Andres125sx wrote:DiogoBrand wrote:An underpowered car is always gonna be easy to drive.
HRT, Minardi, now Manor.... they´ve never been easy to drive cars exactly, but the contrary, drivers need to fight the car much more than Mercedes, or Red Bull in past seasons.
Best cars go on rails, power is quite irrelevant, 850 vs 900 bhp change nothing compared to an stable vs unstable car, or a car providing a lot of downforce compared to another producing very little downforce. Those are a lot more important parameters for drieveability than peak power
On the other hand, the mercedes drivers were feeling very confident with the handling of the car in Singapore, yet were not close to pole position.
A car with a lot of downforce can feel very undriveable vs a car with less downforce, depending on how much the peak downforce level variates from the "sustainable" level of downforce. Mercedes for instance does not have the most downforce on the car, but probably is up there when it comes down to keeping the aero devices from stalling and so keeping the aero platform stable.
Mclaren is actually the proof of that. In 2013 they switched aero philosophies, because their previous philosophy has reached the end of the development curve. They went for an agressive philosophy to maximize downforce. What they completely underestimated was that the higher df loads caused much more stalling issues all over the car, including the floor. They actually had to take downforce away because it screwed them royally.

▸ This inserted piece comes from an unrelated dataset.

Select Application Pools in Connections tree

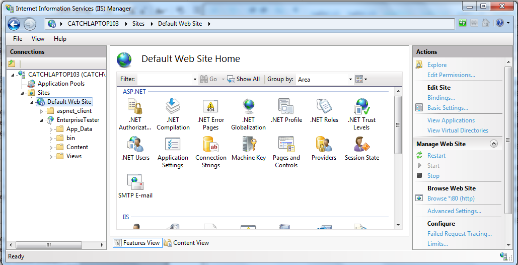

It is something they are adressing now. PP is really a game changer for them because he emphasizes driveability and stable aero platforms. Mclaren did not have any engineers previously that underlined that enough. Mclaren as a whole is still kind of finding its way with this, hence why we are seeing so many multiple smaller changes there, while Red Bull made a huge jump in philosophy back during the Malaysian GP.
It's still a massive effort they went through, and I'd say that concerning getting the whole aero team to terms with the new philosophy, the single most difficult part is over. It's not perfect yet, but they are getting there. I expect numerous changes across the car next year, particularly within the Y250 area (front wing flap, brake ducts, underchassis turning vanes, etc).